2/09/2006 08:56:00 PM  
Anonymous Anonymous said...

i need a general opinion, sorry I know the forum is not perfect, but I'm sure someone here will have an opinion on this.

If I don't bring my agent when purchasing a home then the listing broker gets full commision, not a split. My theory is that the listing broker may convince a seller to accept my offer (assuming not many others have come in) because they will get they will not have to split commision with anyone. Is this true? Wouldn't a broker be more likely to present my offer in a good way to the seller if the broker stands to make the full commision rather than splitting it? Hopefully my theory is true! could get a lower offer accepted.

2/10/2006 12:30:00 PM  
Blogger Grim Ghost said...

anonymous@12:30, I don't think it make s sense to skip a buyers broker unless you go to an FSBO. If you want comps, if you want an unbiased assesment of the house, you want a buyers agent. You and the seller are paying for them anyway.

2/10/2006 12:47:00 PM  
Anonymous Anonymous said...

thanks for the though Grim ghost.

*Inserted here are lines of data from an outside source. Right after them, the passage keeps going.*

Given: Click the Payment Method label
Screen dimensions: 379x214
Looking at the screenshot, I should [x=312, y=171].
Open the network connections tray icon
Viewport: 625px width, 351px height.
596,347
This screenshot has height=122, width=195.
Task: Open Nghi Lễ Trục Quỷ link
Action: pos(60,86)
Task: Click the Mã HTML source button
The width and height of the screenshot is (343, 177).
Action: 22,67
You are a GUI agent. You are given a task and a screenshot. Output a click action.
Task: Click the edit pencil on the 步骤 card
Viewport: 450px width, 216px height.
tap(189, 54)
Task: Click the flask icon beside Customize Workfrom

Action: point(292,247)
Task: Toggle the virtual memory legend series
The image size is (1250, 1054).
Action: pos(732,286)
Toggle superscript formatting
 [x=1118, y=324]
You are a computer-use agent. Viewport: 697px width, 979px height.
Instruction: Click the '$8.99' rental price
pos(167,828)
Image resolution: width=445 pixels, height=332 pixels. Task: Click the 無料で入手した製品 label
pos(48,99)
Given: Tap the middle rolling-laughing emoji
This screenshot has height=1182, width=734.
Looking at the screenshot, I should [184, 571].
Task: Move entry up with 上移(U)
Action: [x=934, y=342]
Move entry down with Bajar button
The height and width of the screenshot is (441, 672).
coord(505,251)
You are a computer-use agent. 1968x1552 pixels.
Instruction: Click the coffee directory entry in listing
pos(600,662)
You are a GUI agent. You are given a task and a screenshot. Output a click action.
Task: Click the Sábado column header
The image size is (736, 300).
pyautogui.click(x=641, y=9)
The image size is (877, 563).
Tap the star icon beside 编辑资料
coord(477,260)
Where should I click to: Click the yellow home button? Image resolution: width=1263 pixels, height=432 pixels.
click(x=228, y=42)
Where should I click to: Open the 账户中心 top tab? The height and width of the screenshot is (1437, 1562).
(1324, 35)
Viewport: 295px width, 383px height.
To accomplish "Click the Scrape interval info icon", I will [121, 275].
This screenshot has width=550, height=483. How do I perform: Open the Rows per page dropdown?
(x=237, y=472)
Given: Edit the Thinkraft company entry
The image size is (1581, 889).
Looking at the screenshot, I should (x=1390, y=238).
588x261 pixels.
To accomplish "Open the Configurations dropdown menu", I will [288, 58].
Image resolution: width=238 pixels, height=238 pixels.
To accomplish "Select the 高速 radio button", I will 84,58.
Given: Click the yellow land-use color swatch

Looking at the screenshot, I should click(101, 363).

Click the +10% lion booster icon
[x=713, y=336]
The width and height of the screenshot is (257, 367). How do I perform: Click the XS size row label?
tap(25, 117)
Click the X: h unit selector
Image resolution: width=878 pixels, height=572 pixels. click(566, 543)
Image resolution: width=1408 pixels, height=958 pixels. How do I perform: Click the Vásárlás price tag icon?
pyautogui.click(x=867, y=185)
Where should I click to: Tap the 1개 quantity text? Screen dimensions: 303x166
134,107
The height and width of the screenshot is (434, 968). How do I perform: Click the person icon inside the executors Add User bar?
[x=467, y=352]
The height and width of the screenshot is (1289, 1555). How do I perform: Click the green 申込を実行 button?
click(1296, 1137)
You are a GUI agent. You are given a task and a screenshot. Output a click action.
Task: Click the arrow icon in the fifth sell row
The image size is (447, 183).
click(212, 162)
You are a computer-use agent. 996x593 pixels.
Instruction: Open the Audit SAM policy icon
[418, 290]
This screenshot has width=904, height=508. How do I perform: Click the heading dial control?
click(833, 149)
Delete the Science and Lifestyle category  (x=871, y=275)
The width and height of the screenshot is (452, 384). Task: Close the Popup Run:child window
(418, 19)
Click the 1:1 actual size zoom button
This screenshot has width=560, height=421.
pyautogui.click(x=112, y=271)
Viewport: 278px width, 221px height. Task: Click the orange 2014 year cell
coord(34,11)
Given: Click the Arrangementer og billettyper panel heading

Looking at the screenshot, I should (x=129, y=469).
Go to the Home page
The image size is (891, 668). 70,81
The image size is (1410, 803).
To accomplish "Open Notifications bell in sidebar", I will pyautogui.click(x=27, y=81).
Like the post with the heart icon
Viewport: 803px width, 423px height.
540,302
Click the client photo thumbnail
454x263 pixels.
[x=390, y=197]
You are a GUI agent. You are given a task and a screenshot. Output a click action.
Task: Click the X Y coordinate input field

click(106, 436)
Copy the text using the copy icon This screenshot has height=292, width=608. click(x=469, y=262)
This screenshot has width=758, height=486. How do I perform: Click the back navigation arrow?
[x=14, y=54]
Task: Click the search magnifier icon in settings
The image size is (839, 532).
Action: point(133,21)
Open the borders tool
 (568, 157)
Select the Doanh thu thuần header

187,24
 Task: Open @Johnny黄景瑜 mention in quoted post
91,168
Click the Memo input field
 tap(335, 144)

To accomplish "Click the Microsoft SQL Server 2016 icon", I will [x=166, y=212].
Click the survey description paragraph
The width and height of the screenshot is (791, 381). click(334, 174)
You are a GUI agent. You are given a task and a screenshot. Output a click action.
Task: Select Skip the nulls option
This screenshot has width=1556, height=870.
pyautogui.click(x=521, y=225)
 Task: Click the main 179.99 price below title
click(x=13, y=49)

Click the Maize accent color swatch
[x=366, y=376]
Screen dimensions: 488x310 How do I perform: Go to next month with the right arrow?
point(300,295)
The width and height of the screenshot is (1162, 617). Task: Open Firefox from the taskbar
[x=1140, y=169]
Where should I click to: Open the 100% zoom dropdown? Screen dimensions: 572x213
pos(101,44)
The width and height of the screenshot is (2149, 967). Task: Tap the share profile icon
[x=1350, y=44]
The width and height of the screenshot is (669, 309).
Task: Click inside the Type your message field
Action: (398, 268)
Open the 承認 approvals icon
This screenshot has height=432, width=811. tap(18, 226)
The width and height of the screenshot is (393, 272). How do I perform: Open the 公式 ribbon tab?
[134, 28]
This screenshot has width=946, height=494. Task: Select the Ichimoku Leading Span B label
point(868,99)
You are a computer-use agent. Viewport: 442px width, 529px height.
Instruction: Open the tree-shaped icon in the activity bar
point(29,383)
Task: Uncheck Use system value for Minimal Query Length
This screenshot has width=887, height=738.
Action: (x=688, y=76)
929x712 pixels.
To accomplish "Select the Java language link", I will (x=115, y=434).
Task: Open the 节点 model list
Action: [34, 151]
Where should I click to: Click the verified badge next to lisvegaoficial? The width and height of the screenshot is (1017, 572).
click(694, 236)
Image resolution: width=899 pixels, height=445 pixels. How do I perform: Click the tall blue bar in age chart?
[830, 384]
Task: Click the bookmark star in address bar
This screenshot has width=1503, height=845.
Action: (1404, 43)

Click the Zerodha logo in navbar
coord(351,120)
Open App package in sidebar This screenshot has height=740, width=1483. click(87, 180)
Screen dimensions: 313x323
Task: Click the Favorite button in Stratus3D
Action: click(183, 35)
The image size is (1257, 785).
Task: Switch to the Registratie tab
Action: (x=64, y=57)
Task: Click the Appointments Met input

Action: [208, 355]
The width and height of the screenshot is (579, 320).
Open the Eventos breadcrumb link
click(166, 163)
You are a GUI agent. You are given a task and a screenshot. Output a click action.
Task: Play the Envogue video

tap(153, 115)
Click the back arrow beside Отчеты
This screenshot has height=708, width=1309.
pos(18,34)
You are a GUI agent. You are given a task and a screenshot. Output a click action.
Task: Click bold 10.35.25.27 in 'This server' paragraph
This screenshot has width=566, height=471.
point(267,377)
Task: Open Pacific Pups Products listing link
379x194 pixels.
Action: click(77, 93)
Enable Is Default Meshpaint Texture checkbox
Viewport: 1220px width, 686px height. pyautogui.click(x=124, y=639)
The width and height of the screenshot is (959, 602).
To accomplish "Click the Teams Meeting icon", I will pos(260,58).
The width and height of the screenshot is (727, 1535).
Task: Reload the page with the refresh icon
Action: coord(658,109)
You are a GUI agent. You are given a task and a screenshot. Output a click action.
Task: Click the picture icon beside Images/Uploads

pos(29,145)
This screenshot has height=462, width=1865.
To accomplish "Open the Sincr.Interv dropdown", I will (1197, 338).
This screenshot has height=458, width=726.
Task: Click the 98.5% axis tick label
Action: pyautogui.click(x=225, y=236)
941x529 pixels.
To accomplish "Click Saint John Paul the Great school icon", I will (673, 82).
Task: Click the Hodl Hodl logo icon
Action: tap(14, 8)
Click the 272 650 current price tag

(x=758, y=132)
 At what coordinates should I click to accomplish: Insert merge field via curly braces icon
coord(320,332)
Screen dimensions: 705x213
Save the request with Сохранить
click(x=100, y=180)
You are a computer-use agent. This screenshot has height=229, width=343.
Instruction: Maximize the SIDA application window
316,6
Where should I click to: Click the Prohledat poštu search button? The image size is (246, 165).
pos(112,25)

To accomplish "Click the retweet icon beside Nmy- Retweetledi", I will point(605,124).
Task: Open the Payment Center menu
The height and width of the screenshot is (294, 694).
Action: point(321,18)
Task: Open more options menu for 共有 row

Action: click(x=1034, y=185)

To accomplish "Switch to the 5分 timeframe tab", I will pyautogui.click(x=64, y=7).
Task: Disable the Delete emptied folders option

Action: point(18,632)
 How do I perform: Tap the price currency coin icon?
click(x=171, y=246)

Comps is the only thing I was iffy on. I dont trust comps the listing broker would pull. Other than that even a buyers broker just wants you to buy, so who knows you can really trust them anyway.

2/10/2006 07:22:00 PM  
Anonymous Anonymous said...

Right now in Chatham Township, there is little selling unless its perfect. Sellers are still delusional and asking $1.7 million for houses that my realtor conceds are worth about $1.2 million. Some places will take longer to shake out than others.